Astrocytes play an important role in the pathogenesis of bilirubin neurotoxicity, and activated astrocytes might be potential mediators of neuroinflammation processes contributing to neuronal cell death and tissue injury. Recent studies have reported that activated microglia induce two types of reactive astrocytes. A1 astrocytes could cause neuronal death and synaptic damage, as well as impaired phagocytosis. Therefore, the purpose of this study was to investigate whether unconjugated bilirubin (UCB)-induced A1-like astrocytes take on a neuroinflammation type and the underlying regulatory mechanisms. In this study, primary cortical astrocytes were treated with UCB in vitro. We detected the expression of complement component 3 (C3), S100 calcium binding protein A10 (S100A10), nuclear factor kappa B (NF-κB), NLR family pyrin domain containing 3 (NLRP3), activated caspase-1, gasdermin D N-terminal (GSDMD-N), PSD95, synaptophysin (SYP), the transcription levels of interleukin (IL)-1β and IL-18, and the survival rate of astrocytes after UCB treatment.

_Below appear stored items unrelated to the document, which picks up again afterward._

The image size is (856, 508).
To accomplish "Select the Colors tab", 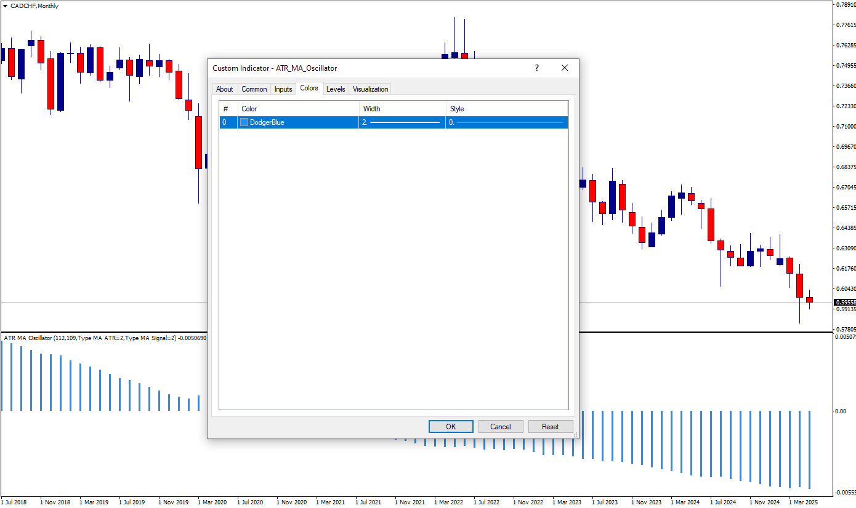I will click(309, 89).
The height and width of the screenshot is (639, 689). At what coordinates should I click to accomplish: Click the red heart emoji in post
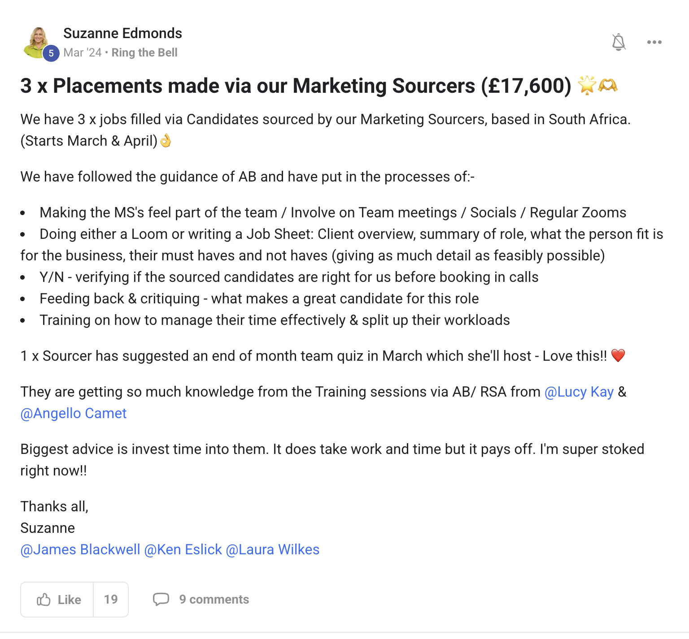[x=619, y=356]
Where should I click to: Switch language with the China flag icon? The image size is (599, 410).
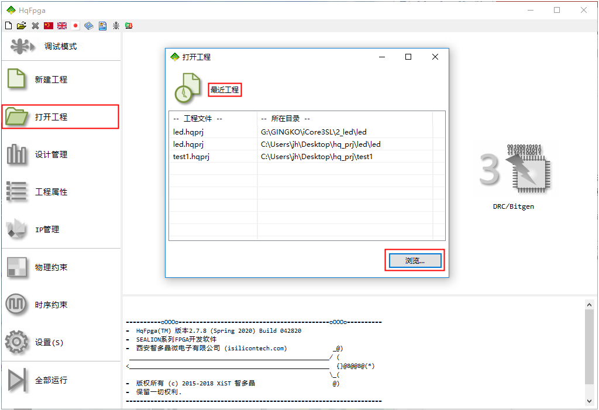(49, 26)
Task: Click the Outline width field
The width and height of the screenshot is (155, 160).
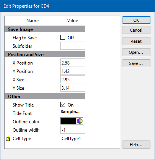Action: (x=73, y=130)
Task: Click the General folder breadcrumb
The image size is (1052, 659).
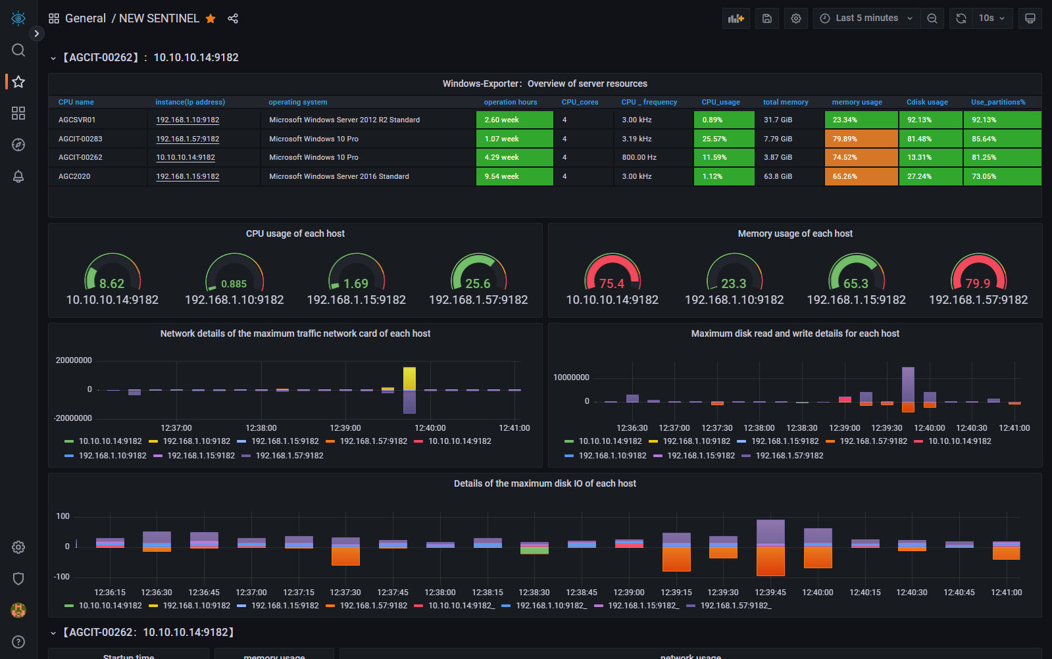Action: (86, 18)

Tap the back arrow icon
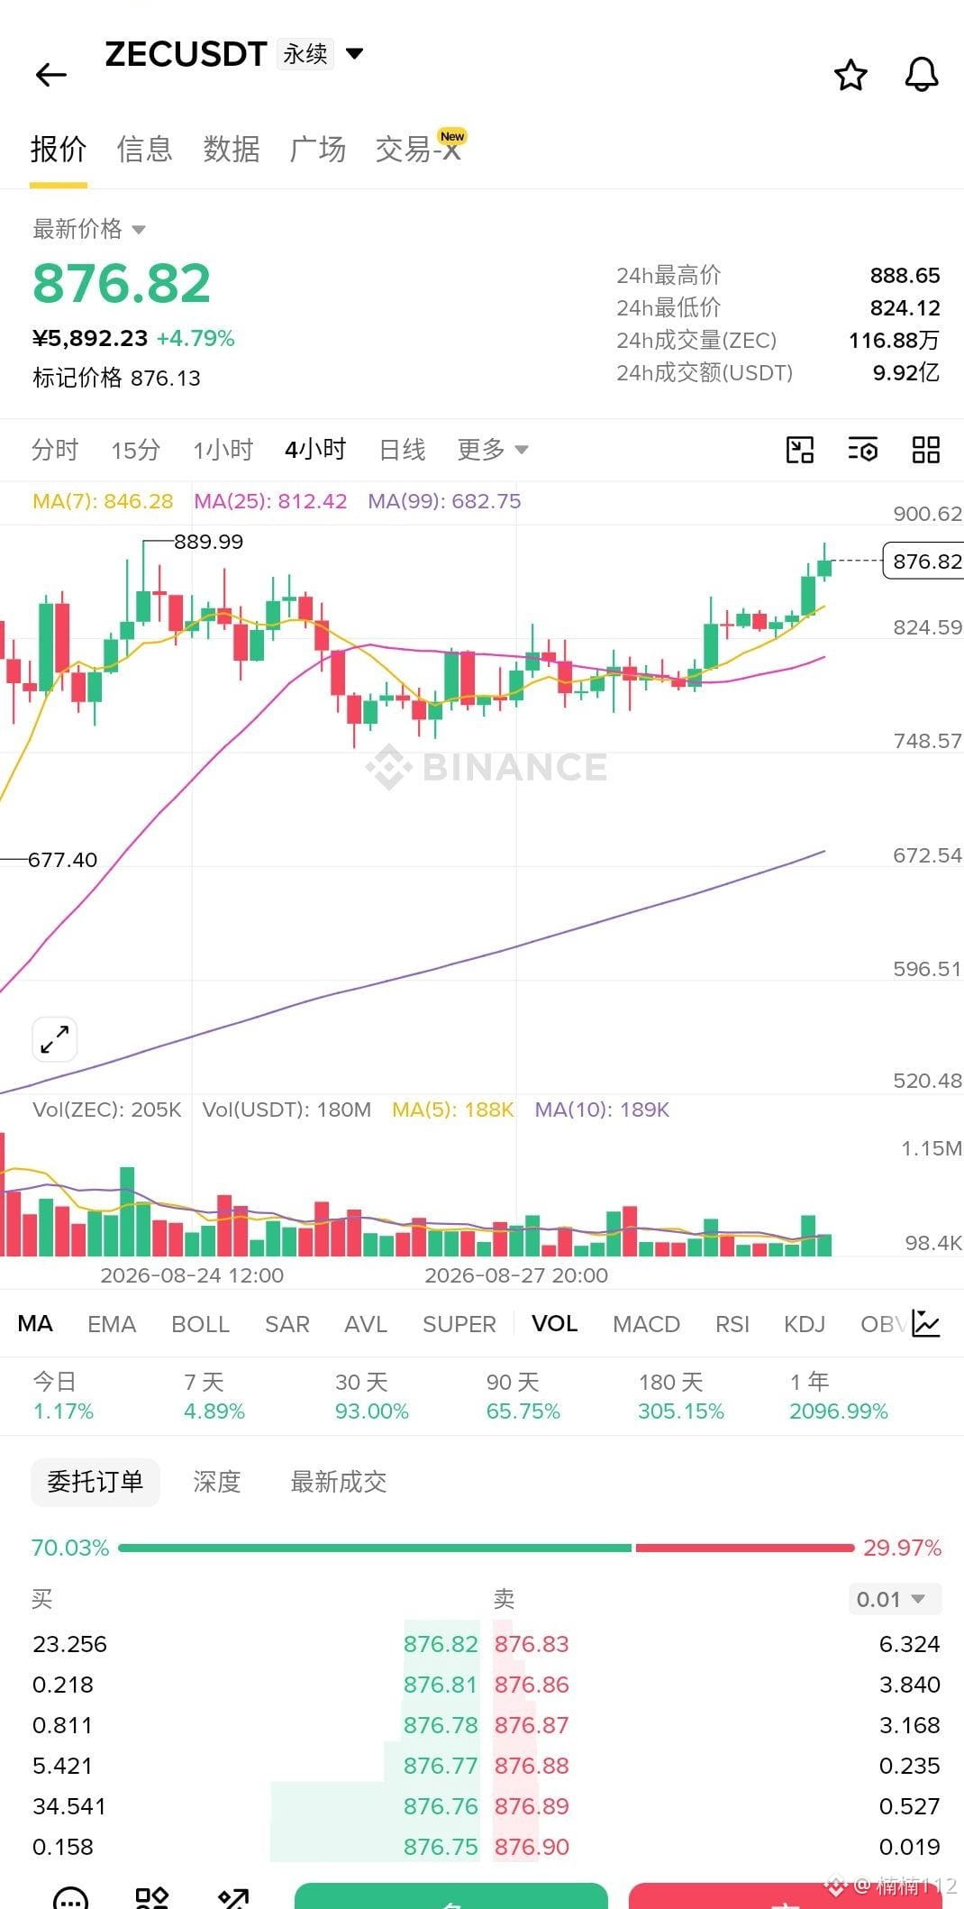(51, 74)
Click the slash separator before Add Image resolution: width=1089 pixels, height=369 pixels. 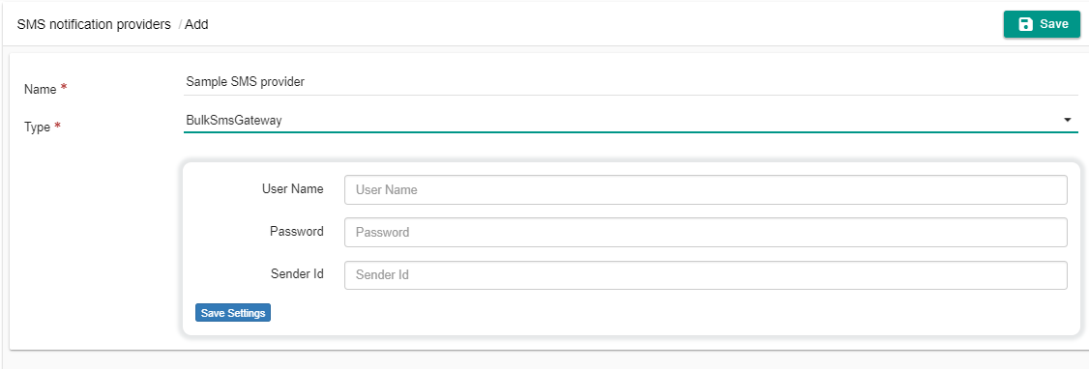180,24
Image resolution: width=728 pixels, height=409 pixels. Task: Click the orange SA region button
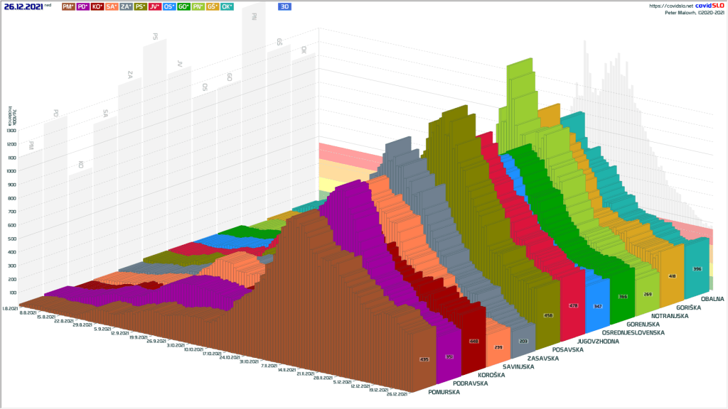112,6
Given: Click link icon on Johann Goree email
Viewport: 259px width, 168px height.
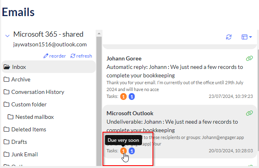Looking at the screenshot, I should 249,58.
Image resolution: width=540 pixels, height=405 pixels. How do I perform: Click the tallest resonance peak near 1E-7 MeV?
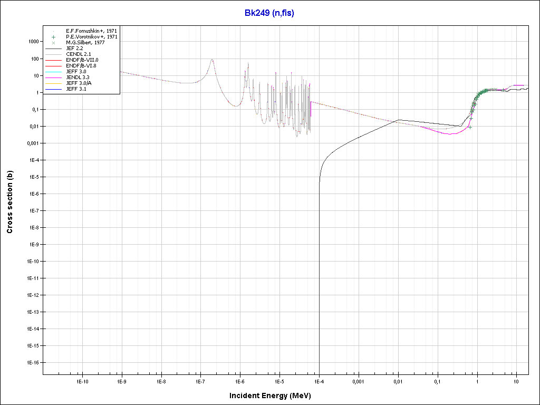tap(212, 60)
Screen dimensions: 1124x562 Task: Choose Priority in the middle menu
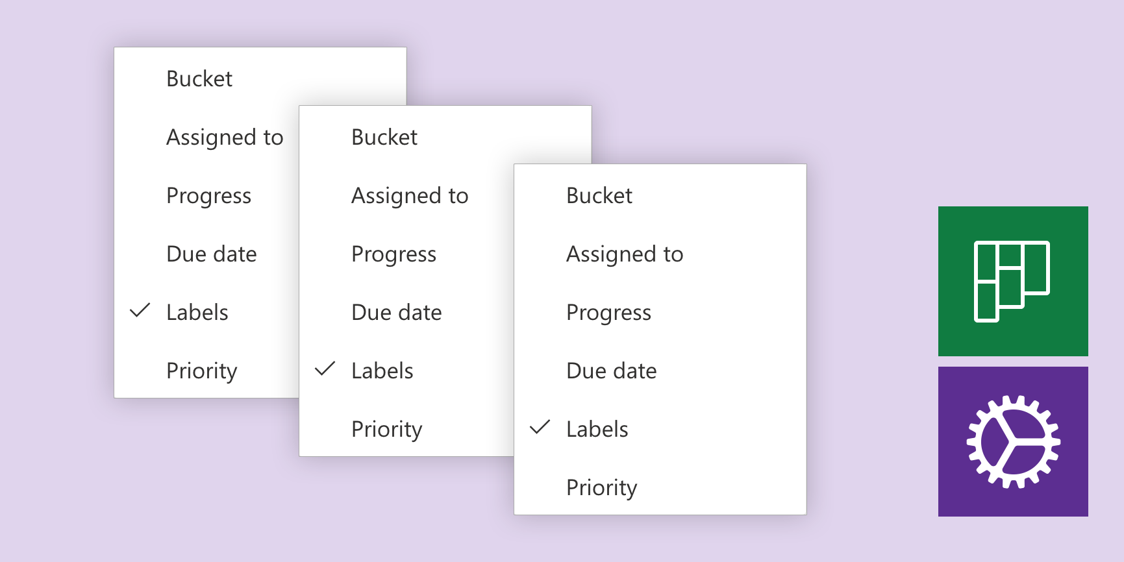point(386,430)
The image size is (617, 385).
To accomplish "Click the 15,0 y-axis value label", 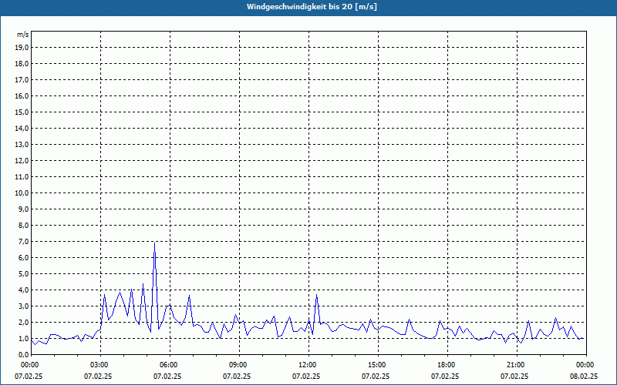I will [22, 112].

The results showed that an increase in C3 was accompanied by a decrease in S100A10, and that A1-like astrocytes were functionally expressed after UCB stimulation. Meanwhile, the NF-κB and caspase-1 pathways were activated after UCB stimulation. After adding the NF-κB-specific inhibitor trans-activator of transcriptional-NEMO-binding domain (TAT-NBD) and caspase-1 specific inhibitor VX-765, the survival rate of astrocytes and neurons increased, whereas the protein expression of C3, NF-κB, NLRP3, activated caspase-1, and GSDMD-N decreased, and the mRNA levels of IL-1β and IL-18 reduced. Thus, we concluded that UCB stimulates the activation of A1-like astrocytes. Inhibition of NF-κB and caspase-1 alleviated A1-like astrocytes and exerted anti-inflammatory protective effects.